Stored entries

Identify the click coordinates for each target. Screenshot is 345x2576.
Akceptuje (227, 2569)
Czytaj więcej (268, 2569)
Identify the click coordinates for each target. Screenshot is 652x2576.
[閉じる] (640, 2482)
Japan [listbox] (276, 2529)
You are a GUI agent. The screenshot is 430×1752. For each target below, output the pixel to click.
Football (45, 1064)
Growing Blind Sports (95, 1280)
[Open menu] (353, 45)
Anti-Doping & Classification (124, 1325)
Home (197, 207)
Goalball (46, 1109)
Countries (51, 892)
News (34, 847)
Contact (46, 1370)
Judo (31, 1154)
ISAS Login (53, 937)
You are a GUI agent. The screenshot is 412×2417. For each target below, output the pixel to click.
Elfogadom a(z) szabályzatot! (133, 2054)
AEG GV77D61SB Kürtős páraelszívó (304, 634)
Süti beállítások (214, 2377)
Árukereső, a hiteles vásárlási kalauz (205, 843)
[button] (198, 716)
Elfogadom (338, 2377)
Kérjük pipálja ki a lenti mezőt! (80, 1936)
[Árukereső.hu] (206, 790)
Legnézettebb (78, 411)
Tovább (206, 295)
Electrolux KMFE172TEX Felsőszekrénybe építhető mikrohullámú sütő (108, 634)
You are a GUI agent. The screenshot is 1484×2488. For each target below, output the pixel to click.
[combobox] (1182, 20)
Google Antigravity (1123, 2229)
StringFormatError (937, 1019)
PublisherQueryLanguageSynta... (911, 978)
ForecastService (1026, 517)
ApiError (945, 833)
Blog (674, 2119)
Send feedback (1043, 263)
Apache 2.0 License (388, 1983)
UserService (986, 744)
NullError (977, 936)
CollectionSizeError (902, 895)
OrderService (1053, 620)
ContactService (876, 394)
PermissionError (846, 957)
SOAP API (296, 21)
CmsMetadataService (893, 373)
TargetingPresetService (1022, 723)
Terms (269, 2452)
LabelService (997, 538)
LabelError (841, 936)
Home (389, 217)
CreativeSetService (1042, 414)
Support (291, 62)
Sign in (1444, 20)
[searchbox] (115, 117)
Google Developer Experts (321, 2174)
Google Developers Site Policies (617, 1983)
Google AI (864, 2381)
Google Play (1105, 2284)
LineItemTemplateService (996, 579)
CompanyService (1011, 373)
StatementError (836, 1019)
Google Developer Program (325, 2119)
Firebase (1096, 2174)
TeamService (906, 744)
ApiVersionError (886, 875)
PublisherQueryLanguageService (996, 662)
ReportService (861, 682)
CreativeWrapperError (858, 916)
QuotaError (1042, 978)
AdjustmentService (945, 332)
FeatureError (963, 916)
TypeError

Your objective: Type out each entry above again, exactly.

Task output:
Identify the click coordinates for each target. Screenshot is 345x2576.
Akceptuje (227, 2569)
Czytaj więcej (268, 2569)
Identify the click coordinates for each target. Screenshot is 652x2576.
[閉じる] (640, 2482)
Japan [listbox] (276, 2529)
You are a GUI agent. The screenshot is 430×1752. For each target below, output the pixel to click.
Football (45, 1064)
Growing Blind Sports (95, 1280)
[Open menu] (353, 45)
Anti-Doping & Classification (124, 1325)
Home (197, 207)
Goalball (46, 1109)
Countries (51, 892)
News (34, 847)
Contact (46, 1370)
Judo (31, 1154)
ISAS Login (53, 937)
You are a GUI agent. The screenshot is 412×2417. For each target below, output the pixel to click.
Elfogadom a(z) szabályzatot! (133, 2054)
AEG GV77D61SB Kürtős páraelszívó (304, 634)
Süti beállítások (214, 2377)
Árukereső, a hiteles vásárlási kalauz (205, 843)
[button] (198, 716)
Elfogadom (338, 2377)
Kérjük pipálja ki a lenti mezőt! (80, 1936)
[Árukereső.hu] (206, 790)
Legnézettebb (78, 411)
Tovább (206, 295)
Electrolux KMFE172TEX Felsőszekrénybe építhető mikrohullámú sütő (108, 634)
You are a GUI agent. The screenshot is 1484×2488. For each target below, output the pixel to click.
[combobox] (1182, 20)
Google Antigravity (1123, 2229)
StringFormatError (937, 1019)
PublisherQueryLanguageSynta... (911, 978)
ForecastService (1026, 517)
ApiError (945, 833)
Blog (674, 2119)
Send feedback (1043, 263)
Apache 2.0 License (388, 1983)
UserService (986, 744)
NullError (977, 936)
CollectionSizeError (902, 895)
OrderService (1053, 620)
ContactService (876, 394)
PermissionError (846, 957)
SOAP API (296, 21)
CmsMetadataService (893, 373)
TargetingPresetService (1022, 723)
Terms (269, 2452)
LabelService (997, 538)
LabelError (841, 936)
Home (389, 217)
CreativeSetService (1042, 414)
Support (291, 62)
Sign in (1444, 20)
[searchbox] (115, 117)
Google Developer Experts (321, 2174)
Google Developers Site Policies (617, 1983)
Google AI (864, 2381)
Google Play (1105, 2284)
LineItemTemplateService (996, 579)
CompanyService (1011, 373)
StatementError (836, 1019)
Google Developer Program (325, 2119)
Firebase (1096, 2174)
TeamService (906, 744)
ApiVersionError (886, 875)
PublisherQueryLanguageService (996, 662)
ReportService (861, 682)
CreativeWrapperError (858, 916)
QuotaError (1042, 978)
AdjustmentService (945, 332)
FeatureError (963, 916)
TypeError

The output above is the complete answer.